Anyone who’s followed this blog for a while will know I’ve been studying for a Master’s in Creative Writing for the past 2 years.
Well, it’s officially over. On Monday I got the result of my 15,000 words on Freedom of Speech. I knew all along my chosen subject was highly risky in the current climate, but I felt compelled to write about it.
Monday was tough – the result came in a day early – I didn’t get the high mark I was hoping for. I should say I was hoping against all odds.
I’m one of those annoying people who is academic, who gets the A* and the distinctions, etc…it’s embarrassing to admit and it’s rather sad but on Monday when I saw the mark I was awarded I wanted to cry. I DID actually cry later on in the day. People were congratulating me on having passed and I was thinking: Nat, you’re a failure.
I did try to put a brace face on it for the benefit of others: “I kept my integrity and that’s more important than a distinction” I told them. But oh, how I wanted that fucking distinction!
So I mourned all of Monday. I did think WHY didn’t you pick a subject that wasn’t controversial?
By Tuesday I was over it.
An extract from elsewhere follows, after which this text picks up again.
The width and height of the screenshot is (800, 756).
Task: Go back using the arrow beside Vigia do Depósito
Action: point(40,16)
I knew what I was doing when I chose free speech, I knew the risk – someone said when I told them what I would be writing about: “striking in the heart of academia, it’s bold, I like it” – I knew I wouldn’t end the masters on a high, grade-wise, but there was genuinely nothing I’d rather have written about than Freedom of Speech. So now the mourning is over, I can honestly say I have no regrets and that integrity IS indeed more important than a distinction.
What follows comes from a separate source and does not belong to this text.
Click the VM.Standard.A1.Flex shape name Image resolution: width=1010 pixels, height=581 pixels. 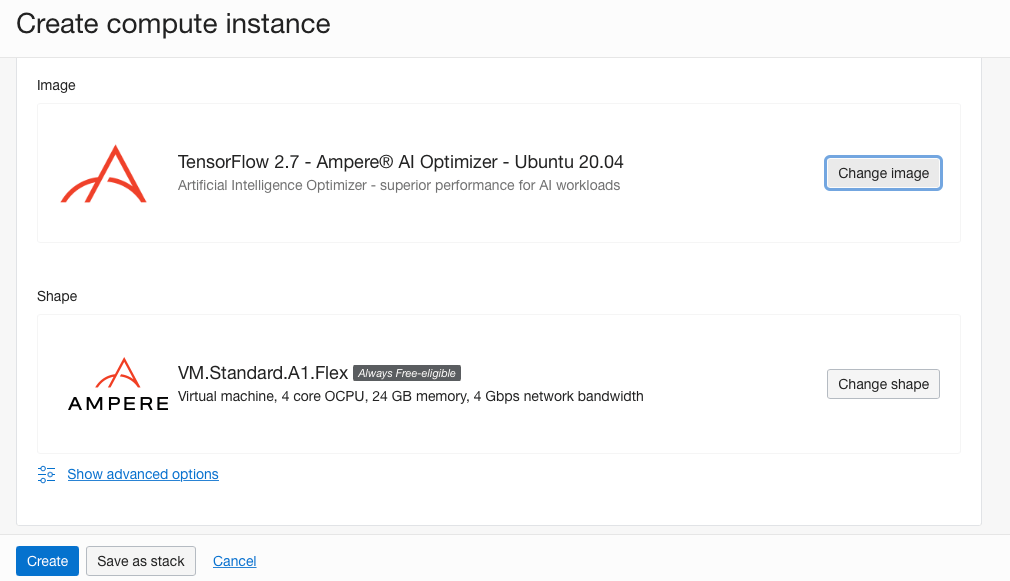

I’ve been fighting for freedom of speech for so long, it has cost me friends, lots of followers on this blog, it has caused me untold grief already but I will never stop because it’s something I passionately believe in and the assault on free speech has been relentless in the last couple of years.
But, anyway, I have a Master’s now – I guess that makes me a writer. An opinionated, controversial type apparently, but I wouldn’t have it any other fucking way.